A Midwestern guy by birth, raised in Green Bay and a lifelong Packers fan, he thought the city was a fine place to build his resume before he moved on to the next one.

The community in Auburn is what kept him here, he said Thursday, some 35 years later. He learned about Auburn’s strong sense of community in 1980 when he read a section at the end of a community survey, Miller said.

“People had lived here longer and were connected to this community in a way I’d never seen,” he said. “It told me, right from the outset, this is going to be a challenge.”

A group of 50 current and past city officials, colleagues and Twin Cities economic development proponents gathered Thursday night in the atrium of the Norway Savings Bank Arena for Miller’s retirement reception.

Miller officially stepped down from his position as director of economic development as of Nov. 30 but will keep his hand in city business for a while, working as the city’s contact with Miracle Enterprises and the Chinese investors interested in developing the old Lunn and Sweet Shoe factory building on Minot Avenue.


That development, as well as dozens more that Miller helped mold, were the topics of conversation Thursday night.

Former City Councilor Gerard Dennison said Miller was largely responsible for nearly doubling the number of businesses in Auburn between 1980 and today.

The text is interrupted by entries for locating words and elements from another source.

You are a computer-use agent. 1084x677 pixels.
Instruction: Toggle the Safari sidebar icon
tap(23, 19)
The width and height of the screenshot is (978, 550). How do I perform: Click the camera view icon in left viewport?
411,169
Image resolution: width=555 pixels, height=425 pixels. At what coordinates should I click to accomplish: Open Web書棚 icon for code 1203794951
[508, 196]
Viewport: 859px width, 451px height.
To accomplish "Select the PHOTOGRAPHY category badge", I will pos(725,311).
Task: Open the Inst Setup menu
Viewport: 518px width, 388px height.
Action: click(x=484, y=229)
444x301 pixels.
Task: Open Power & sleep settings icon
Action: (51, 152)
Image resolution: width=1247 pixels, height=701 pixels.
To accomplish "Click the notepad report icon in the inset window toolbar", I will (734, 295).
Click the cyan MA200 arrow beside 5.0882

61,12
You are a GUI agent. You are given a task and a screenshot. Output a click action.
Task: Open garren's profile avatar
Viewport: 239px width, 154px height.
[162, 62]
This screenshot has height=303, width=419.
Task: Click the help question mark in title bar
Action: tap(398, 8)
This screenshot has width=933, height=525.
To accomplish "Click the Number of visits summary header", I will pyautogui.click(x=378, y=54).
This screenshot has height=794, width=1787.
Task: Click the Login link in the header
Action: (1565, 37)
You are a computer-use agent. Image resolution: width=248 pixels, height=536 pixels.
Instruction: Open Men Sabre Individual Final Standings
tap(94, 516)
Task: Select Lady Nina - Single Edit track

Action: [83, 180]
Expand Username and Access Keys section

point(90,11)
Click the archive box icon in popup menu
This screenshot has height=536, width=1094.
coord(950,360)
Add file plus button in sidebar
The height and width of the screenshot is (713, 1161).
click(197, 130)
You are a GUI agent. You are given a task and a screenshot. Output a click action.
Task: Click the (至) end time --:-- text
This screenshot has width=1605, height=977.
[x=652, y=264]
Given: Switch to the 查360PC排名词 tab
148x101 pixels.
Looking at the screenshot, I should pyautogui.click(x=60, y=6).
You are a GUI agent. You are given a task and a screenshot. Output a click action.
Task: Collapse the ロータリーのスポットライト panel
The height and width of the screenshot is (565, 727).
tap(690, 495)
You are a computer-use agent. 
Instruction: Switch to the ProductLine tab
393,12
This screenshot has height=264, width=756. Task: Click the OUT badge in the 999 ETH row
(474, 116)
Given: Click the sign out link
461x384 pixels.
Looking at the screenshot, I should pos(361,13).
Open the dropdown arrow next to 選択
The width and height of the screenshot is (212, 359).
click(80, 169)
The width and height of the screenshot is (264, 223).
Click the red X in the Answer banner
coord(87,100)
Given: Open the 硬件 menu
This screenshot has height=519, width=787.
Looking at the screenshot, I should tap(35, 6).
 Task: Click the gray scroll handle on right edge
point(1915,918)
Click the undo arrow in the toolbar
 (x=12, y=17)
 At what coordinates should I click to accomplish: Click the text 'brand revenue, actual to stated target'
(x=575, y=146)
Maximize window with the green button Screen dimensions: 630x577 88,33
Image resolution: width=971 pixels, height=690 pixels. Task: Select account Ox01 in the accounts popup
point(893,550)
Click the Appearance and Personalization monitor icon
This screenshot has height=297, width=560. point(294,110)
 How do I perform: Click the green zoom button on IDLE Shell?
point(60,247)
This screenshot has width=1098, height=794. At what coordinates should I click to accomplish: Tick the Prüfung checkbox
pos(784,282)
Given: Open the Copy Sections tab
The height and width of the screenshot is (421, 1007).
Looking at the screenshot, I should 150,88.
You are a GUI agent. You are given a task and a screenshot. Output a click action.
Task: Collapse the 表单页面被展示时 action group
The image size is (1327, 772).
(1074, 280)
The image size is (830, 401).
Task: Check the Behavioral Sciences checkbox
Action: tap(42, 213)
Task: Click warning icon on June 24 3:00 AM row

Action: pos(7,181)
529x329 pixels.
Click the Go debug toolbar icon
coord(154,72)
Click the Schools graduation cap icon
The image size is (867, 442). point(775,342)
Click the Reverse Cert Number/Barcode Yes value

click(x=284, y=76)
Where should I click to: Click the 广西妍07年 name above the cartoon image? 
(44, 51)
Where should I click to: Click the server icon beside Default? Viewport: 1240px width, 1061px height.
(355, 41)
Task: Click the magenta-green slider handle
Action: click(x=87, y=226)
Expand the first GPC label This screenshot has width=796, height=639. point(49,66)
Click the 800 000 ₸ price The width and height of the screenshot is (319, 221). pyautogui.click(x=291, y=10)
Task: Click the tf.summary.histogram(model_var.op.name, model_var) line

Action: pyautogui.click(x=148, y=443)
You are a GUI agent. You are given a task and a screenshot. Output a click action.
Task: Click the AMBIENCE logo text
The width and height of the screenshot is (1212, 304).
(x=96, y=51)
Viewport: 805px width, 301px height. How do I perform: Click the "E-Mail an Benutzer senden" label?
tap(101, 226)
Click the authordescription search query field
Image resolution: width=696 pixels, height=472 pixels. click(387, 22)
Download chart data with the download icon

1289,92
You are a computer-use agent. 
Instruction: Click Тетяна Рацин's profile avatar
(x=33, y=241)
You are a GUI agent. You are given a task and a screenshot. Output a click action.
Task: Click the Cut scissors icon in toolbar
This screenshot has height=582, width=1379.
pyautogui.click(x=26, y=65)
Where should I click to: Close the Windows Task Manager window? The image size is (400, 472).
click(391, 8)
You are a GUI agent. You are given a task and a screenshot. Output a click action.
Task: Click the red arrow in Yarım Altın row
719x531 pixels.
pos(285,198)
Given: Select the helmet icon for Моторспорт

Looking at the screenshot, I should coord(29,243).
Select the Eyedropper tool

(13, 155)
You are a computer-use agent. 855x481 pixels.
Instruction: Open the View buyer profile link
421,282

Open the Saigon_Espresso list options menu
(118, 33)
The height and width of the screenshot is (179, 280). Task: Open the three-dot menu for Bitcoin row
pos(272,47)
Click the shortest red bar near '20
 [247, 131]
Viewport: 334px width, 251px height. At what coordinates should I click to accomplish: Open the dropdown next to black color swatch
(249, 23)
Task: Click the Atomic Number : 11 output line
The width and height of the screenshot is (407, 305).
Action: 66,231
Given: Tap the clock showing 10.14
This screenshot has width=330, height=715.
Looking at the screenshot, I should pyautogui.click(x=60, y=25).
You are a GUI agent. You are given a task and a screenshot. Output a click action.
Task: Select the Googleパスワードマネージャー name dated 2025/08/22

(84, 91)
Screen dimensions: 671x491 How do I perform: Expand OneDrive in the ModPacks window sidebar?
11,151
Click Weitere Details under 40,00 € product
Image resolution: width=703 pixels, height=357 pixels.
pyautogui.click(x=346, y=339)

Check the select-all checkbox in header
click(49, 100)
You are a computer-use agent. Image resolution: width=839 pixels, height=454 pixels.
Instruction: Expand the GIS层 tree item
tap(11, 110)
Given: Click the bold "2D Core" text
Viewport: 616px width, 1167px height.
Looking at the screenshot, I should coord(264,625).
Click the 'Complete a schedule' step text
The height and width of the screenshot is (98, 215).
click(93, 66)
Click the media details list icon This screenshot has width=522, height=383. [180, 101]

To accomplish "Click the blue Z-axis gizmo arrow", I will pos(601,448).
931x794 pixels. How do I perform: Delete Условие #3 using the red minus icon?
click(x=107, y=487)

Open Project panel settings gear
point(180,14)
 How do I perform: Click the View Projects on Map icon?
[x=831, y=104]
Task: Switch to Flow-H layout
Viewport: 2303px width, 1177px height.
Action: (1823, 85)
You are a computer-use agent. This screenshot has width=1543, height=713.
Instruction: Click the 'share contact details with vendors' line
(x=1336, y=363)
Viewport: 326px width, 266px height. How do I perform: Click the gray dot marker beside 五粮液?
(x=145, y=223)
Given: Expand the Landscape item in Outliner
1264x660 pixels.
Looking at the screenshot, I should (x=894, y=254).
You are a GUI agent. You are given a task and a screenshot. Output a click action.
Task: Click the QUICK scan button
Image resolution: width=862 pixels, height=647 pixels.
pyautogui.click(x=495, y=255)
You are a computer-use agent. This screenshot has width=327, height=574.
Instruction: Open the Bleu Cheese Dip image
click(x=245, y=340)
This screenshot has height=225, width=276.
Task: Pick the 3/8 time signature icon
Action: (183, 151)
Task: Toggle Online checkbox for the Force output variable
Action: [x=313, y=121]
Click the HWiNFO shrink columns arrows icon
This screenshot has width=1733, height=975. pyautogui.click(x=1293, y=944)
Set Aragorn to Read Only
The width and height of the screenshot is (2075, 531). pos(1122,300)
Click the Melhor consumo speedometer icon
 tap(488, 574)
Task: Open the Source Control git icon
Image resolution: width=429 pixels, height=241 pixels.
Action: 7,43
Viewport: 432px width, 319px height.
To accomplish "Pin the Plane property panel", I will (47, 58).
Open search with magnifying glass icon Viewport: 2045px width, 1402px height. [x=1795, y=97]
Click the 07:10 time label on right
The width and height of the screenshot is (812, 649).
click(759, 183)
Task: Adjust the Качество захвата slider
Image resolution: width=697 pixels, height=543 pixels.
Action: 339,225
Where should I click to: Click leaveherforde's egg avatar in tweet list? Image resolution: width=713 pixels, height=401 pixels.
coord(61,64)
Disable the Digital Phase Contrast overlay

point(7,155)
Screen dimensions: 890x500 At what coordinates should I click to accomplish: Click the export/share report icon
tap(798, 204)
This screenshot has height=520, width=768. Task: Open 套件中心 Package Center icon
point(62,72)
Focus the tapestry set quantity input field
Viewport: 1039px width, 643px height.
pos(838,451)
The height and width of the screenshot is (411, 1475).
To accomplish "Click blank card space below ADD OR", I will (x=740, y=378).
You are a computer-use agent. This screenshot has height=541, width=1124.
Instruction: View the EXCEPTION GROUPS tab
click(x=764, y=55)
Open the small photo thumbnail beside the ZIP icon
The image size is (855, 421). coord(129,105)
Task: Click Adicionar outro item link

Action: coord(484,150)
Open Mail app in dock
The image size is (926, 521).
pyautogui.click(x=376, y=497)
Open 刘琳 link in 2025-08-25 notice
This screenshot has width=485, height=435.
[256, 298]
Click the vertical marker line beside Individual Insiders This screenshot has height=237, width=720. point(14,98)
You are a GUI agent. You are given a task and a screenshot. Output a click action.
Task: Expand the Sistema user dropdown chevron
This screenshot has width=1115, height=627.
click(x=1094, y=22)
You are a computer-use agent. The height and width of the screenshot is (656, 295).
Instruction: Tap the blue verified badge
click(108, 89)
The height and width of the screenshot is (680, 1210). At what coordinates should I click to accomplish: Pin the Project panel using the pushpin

“He did an incredible job attracting new businesses and creating thousands of new jobs and adding all kinds of money to the city’s assessed valuation,” Dennison said. “In my six years on the council, the assessed valuation went up $170 million.”

Chip Morrison, who was the city manager who hired Miller in 1980, said he recognized that Miller was a visionary.

“Nobody would ever call Roland a particularly great detail person, but his vision got us a lot of places,” Morrison said.

Miller was key, Morrison said, in developing the Roak Block from factory space into housing, as well as developing the city’s business parks and helping to create the Intermodal Freight Transfer Facility in the southern part of the city, the downtown ADAPT plan and now the $40 million Miracle Enterprises development.


City Manager Howard Kroll said Miller can claim much of the city’s current success.

“He’s been the face of this community, the face of this region and made a lot of things happen,” Kroll said. “Without him, we would not be in the position we are in.”

But Miller turned the praise back on the community.

“It’s been a labor of love, and I thank you all for every bit of it,” he said. “Really, I was nothing more than a conductor. You all made this happen — everyone here.”

Assistant City Manager Denis D’Auteuil said the city is reviewing resumes of applicants to replace Miller.